Harris Miller, president and CEO of the 1,400-member Career College Association, which represents for-profit colleges, was quick to rebut Eisman’s description of the colleges.

“Comparing the for-profit career college sector to the subprime mortgage banking industry is as silly as it is simplistic,” Harris said in a statement aimed at Eisman’s testimony.

He said unlike fly-by-night mortgage companies, the schools have a reputation to safeguard and a disincentive to lend money to students who are unlikely to succeed academically, a tactic some contend for-profit colleges use to fatten their bottom lines. He noted that schools have to pay back to the federal government any money the schools received if a student drops out shortly after enrollment.

However, Kathleen Tighe, the U.S. Department of Education’s inspector general, said many for-profit schools have committed “refund violations” when it came time to paying money back,

“They are often miscalculating or failing to pay funds,” Tighe said.

She testified that 70 percent of college investigations by her office involve proprietary schools, a disproportionate amount considering that the nation’s 6,000 or so colleges are evenly split between not-for-profit and for-profit colleges.

Tighe also testified that for-profit colleges have engaged in “creative accounting” when it comes to the “90-10” rule – which precludes for-profit colleges from receiving more than 90 percent of their revenue from federal Title IV grants and loans. The rule is meant to gauge the quality of an institution, the concept being that a college that receives at least 10 percent of its revenue from other sources is good enough to attract students who don’t need loans.

 

Unaccredited at twice the price

Thursday’s hearing was meant largely to address the plight of students such Yasmine Issa.

Issa, a former student at Stanford Brown Institute in New York, testified how in 2005, as a 24-year-old divorced mother of 3-year-old twins, she used her savings, child support and $15,000 in federal student loans to go through the school’s ultrasound program, thinking it would guarantee her a job and a better life. It was only after she started searching for a job – after having spent $32,000 to complete the program – that she learned the program was not accredited.

“I never felt so low in my life,” Issa told the committee, describing how she was unable to find work with the credential from an unaccredited program.

Issa said she didn’t know until after she finished Stanford Brown that an area community college offered an accredited ultrasound program for half the price. That program wouldn’t admit her because her credits at Stanford-Brown were not transferrable, Issa testified.

Issa said the interest rate on the $15,000 she borrowed through Sanford Brown is subject to an interest rate of 6.8 percent -- a figure that Harkin noted will likely double the amount owed in about a decade.

Margaret Reiter, former supervising deputy attorney general  of the California Department of Justice, testified about prosecuting for-profit colleges for engaging in misleading sales tactics, such as inflating job placement rates and salaries earned by graduates.

Sharon Thomas Parrott, a senior vice president at the Chicago-based headquaters of DeVry Inc., a chain of for-profit schools, tried to counterbalance charges that for-profit college graduates can’t get jobs, testifying that 90 percent of DeVry’s graduates who use the school’s job placement services secure placement in jobs related to their education at DeVry.
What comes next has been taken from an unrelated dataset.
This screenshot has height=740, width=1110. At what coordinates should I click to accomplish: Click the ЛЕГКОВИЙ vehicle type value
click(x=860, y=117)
Reiter countered that the fact that DeVry only counts students who use the school’s job placement services makes it difficult to count the actual number of DeVry graduates who got jobs in the field they studied.

“I don’t trust a single statistic that this industry produces,” said Eisman, the financial analyst,  citing a case in which a for-profit college counted jobs students had before they even enrolled as successful job placements.

“Something has got to be done,” Harkin said. “I don’t know exactly what. But I don’t think any objective person in the industry can objectively say we can just sit by and let nothing happen. We’re going to make something. We cannot let this go on like this.”